Dermatology had three new clinicians join us this year!
Tarannum Jaleel, MD, graduated with honors from the University of Alabama at Birmingham in 2007, where she majored in Biophysics with a minor in Spanish. she was subsequently selected to the Fulbright Scholar Program in 2007, which supported her work with the European Institute of Women's Health in Ireland. She completed her medical school education at the University of Alabama Birmingham School of Medicine in 2012 and was elected to Alpha Omega Alpha. She has completed Lumbreras course on tropical medicine in Lima, Peru in 2012 and has returned for several tropical dermatology electives subsequently during her training. Following internship at the Boston University Medical Center, she completed her dermatology residency at her alma mater in 2016, where she received the Walter P. Little award for her leadership qualities and dedication to the profession. She will join the faculty of Duke Dermatology, where she will pursue her clinical and research interest in autoimmunity, oncodermatology, and immunotherapeutics. She is also enrolled in the DUSOM's Clinical Research Training Program (CRTP) to pursue a Master of Health Sciences in Clinical Research. Michael Raisch, MD, graduated from Duke University School of Medicine in 2012 where he was inducted in the Alpha Omega Alpha Honor Society. Following his Internal Medicine internship at Cone Health in Greensboro, NC, he came back to his alma mater to train in our Dermatology Residency Program in 2016 where he served as Organizational Chief Resident. He will join our community dermatology practice in the Wakefield area of Raleigh as a full time clinician focusing on general dermatology, cosmetic dermatology, and the surgical treatment of benign and malignant skin growths.
Lynn McKinley-Grant, MD, completed her medical school training at Harvard University School of Medicine in 1980. She then completed her internal medicine residency at Boston City Hospital in 1983 and her dermatology residency at New York University in 1986. She had additional training in the Dermatology Branch in the National Cancer Institute at the National Institutes of Health from 1986- 1988. She has continued her professional career in Washington DC at Georgetown and Washington Hospital Center. She has had a pivotal role in education having been founder and co-director of the Internal Medicine/Dermatology Residency Program at Washington Hospital Center from 2009 – 2012. She has developed novel programs utilizing the visual arts in the training of physicians in improving observational skills. She has also been involved in using this training to address issues of implicit bias in medical practice. Dr.

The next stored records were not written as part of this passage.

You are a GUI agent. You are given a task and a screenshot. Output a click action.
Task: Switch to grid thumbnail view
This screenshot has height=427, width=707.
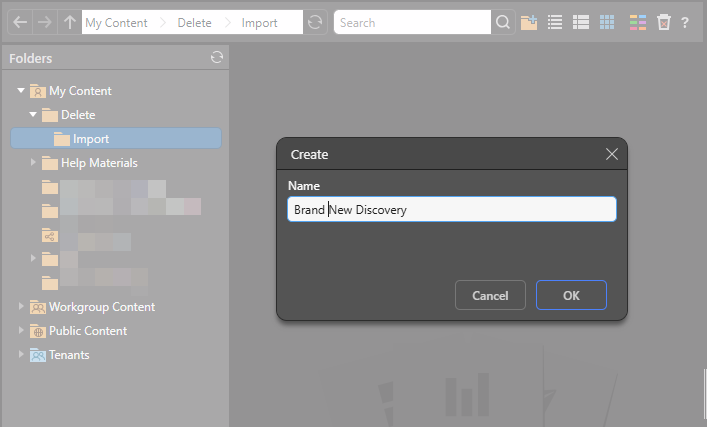607,22
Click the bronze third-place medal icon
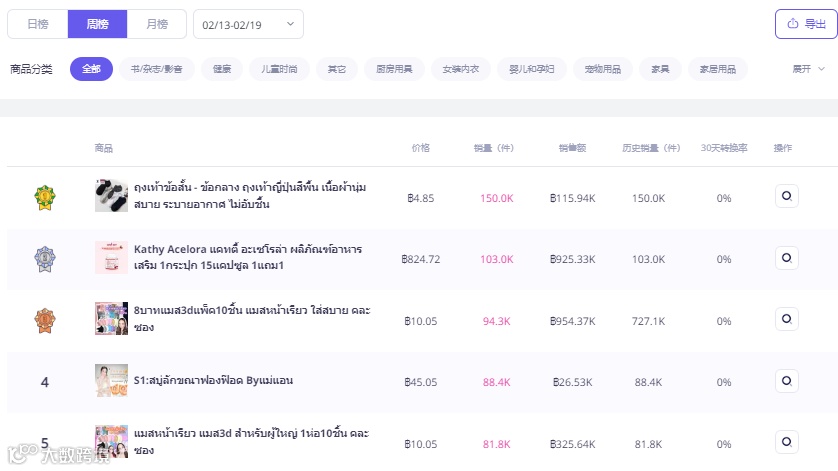Screen dimensions: 838x471 (x=44, y=320)
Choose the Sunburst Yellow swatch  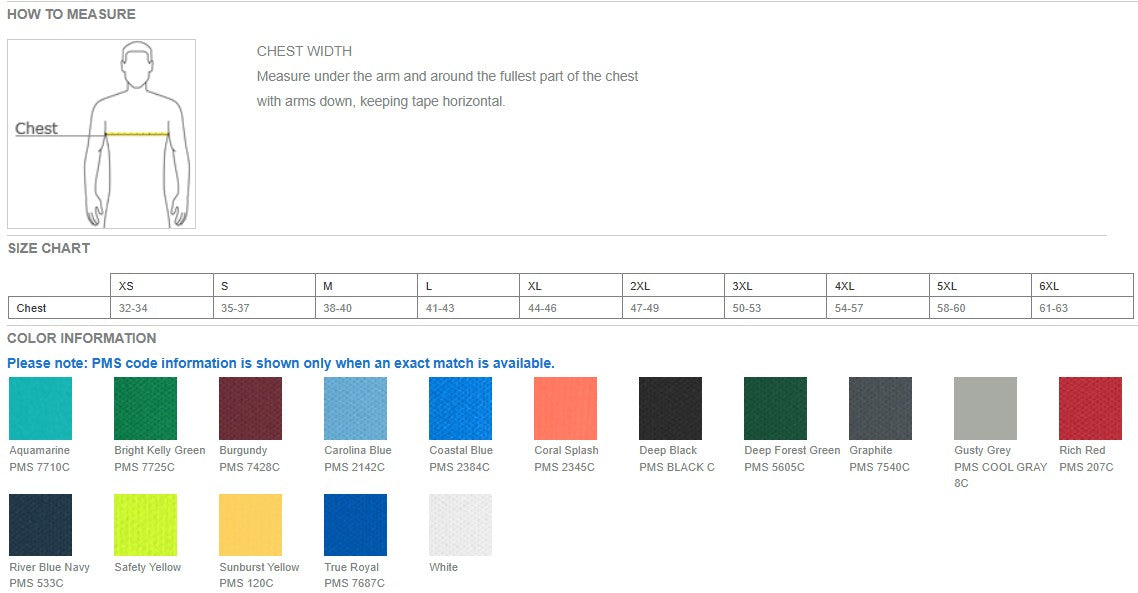point(250,525)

McKinley-Grant has also been active in education nationally speaking at national meetings of the American Academy of Dermatology and the International Society of Dermatopathology. She is participating in the AAMC Leadership Education and Development Certificate program and has been an active participant the Center for innovation and Leadership in Education (CENTILE) at Georgetown.

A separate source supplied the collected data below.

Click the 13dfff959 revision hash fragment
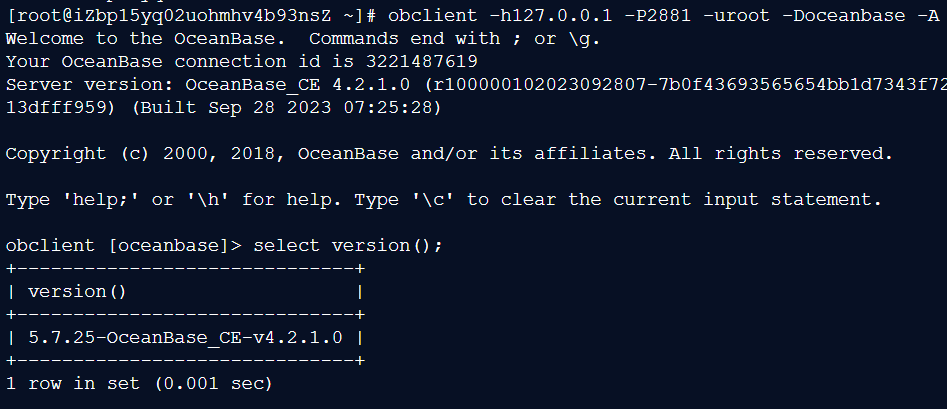Image resolution: width=947 pixels, height=409 pixels. coord(62,108)
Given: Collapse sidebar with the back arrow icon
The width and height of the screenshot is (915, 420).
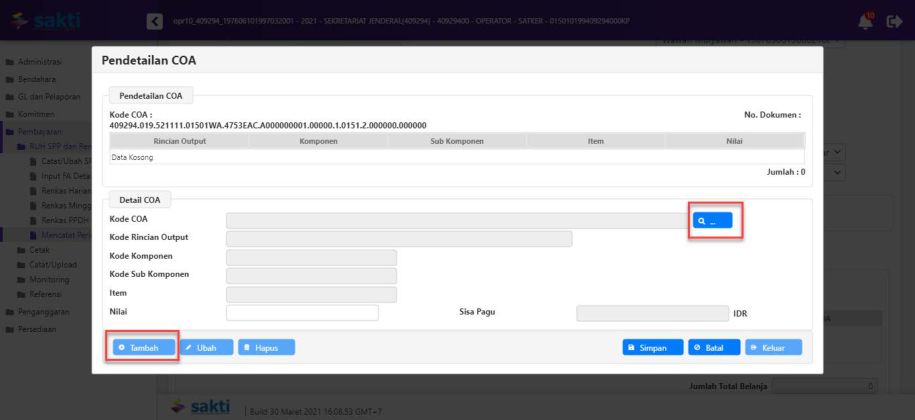Looking at the screenshot, I should point(154,21).
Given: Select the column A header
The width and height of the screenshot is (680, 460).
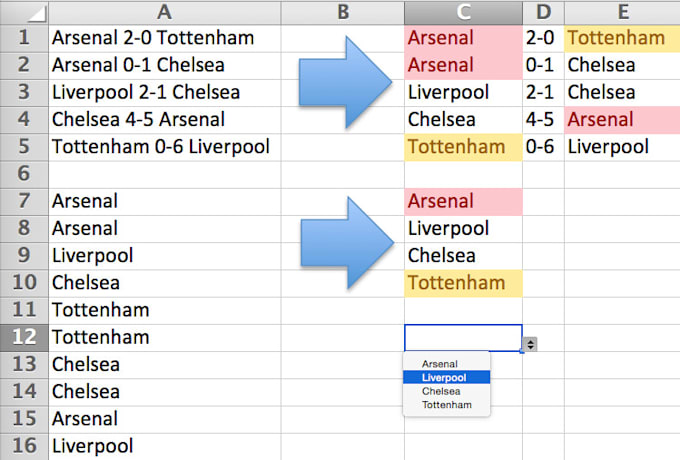Looking at the screenshot, I should pos(164,12).
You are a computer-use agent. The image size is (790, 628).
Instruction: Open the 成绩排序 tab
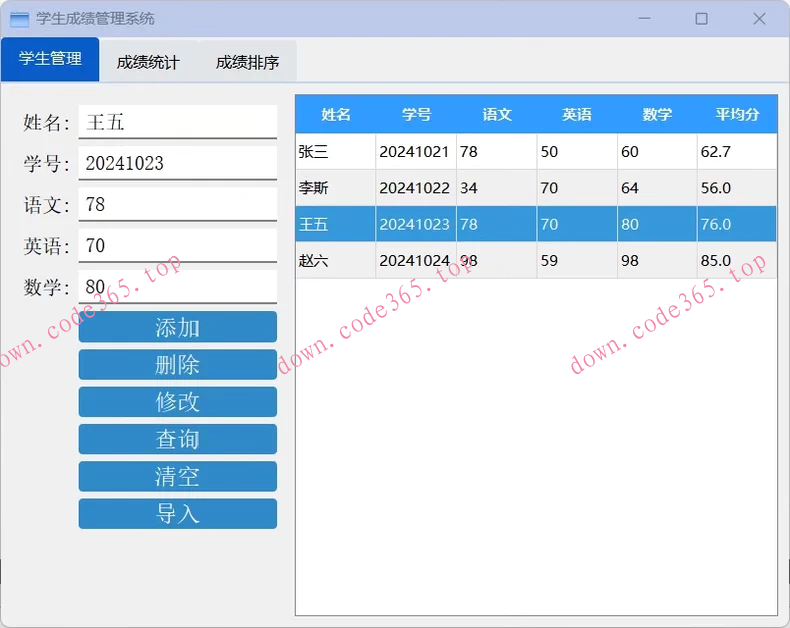247,62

Dr. McKinley-Grant has joined our Department with a clinical focus on cutaneous T cell lymphoma and to develop a skin of color clinical effort. In addition, we have asked her to serve as Vice-Chair for Diversity and Community Engagement. In this role she will help us expand our role in the identification and recruitment of underrepresented individuals into our residency program, research laboratories and ultimately onto the faculty. She will also focus on improving our community interaction in established clinics such as Lincoln and in new programs to improve recognition and treatment of skin disease in our community’s minority and disadvantaged populations. In addition, she will be working with our residency program developing programs focused on using the arts to improve visual recognition and diagnosis.